Boy, I've heard that one down through the years! The PhD in the
fifties who told me that the very idea that punishment could reduce
crime was out-of-date, with all the other Poltical Correctness freaks
chiming in. The PhD's in economics agreeing that
all Modern Thinkers knew that an economy owned by the government and run
by bureaucrats was a guarantee of efficiency -- disagreement was out of
date. The idea that anything was inherited was chorused by you PC
academic buraucrats to be Nazism.
You always agree on whawt's Modern, but when you try it out in the real
world, it's always a disaster.
For anyone with a bit of sense, your credibility is shot.
You've amply demonstrated that
> you're not equipped to argue anthropological questions on evidentiary
> grounds -- so you just dismiss them as politically correct. Cop-out.
> > Well, at least you've dropped the scientifc pretense. You have simply
> > stated taht your polical faith is the true faith.

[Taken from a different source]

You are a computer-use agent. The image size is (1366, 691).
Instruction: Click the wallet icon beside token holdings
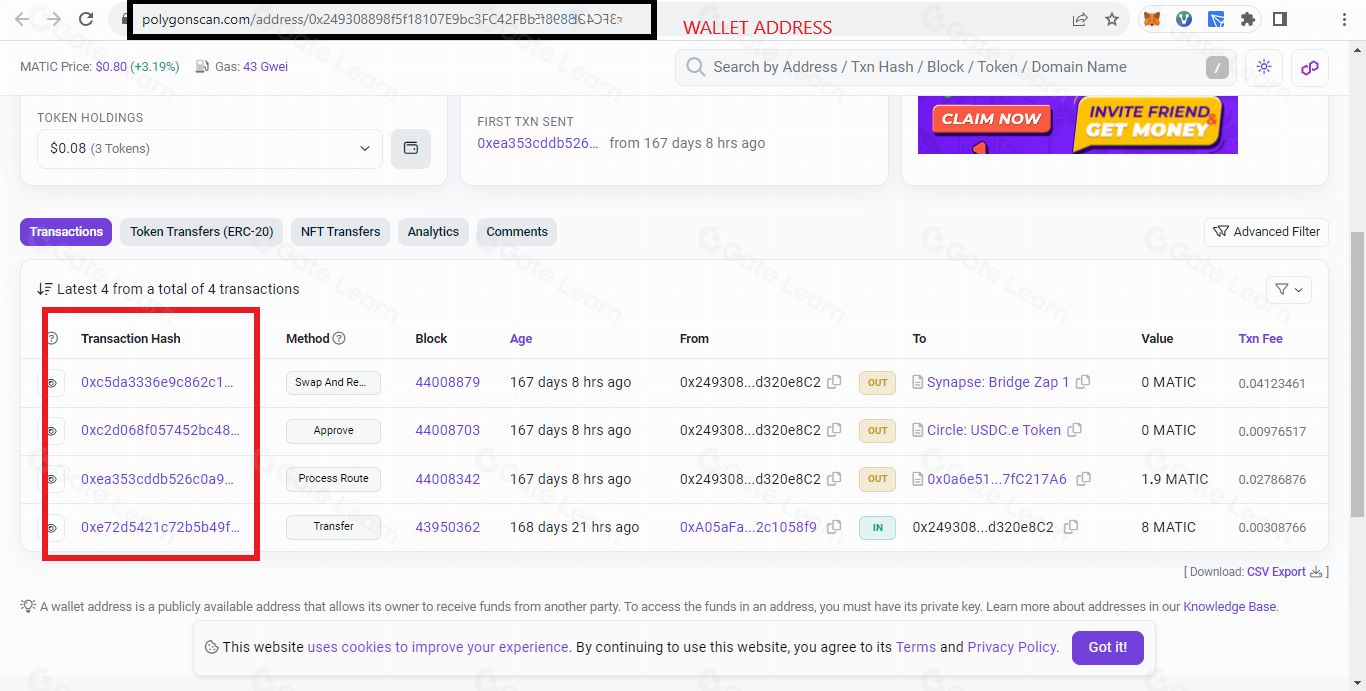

> Nope. I didn't sign anything when I got my Fudd that said that I couldn't
> make ethical judgements on issues -- neither do any of the rest of us. And
> anthropological examination of the race concept,anthropological examination
> of gender roles in different societies, anthropolgical examination of
> the variation in human culture that has helped these issues along a bit.
> Good thing too. Anthropological research can't take all, or even much, of
> the credit for that, but every bit helps, I guess.
> If you'd wanted successes strictly within my sub-discipline, archaeology,
> I would've talked about processualism and post-processualism, settlement
> archaeology, ethnoarchaeology, the increase in gender studies, the
> great extensions of lithic research, faunal analysis, style theories...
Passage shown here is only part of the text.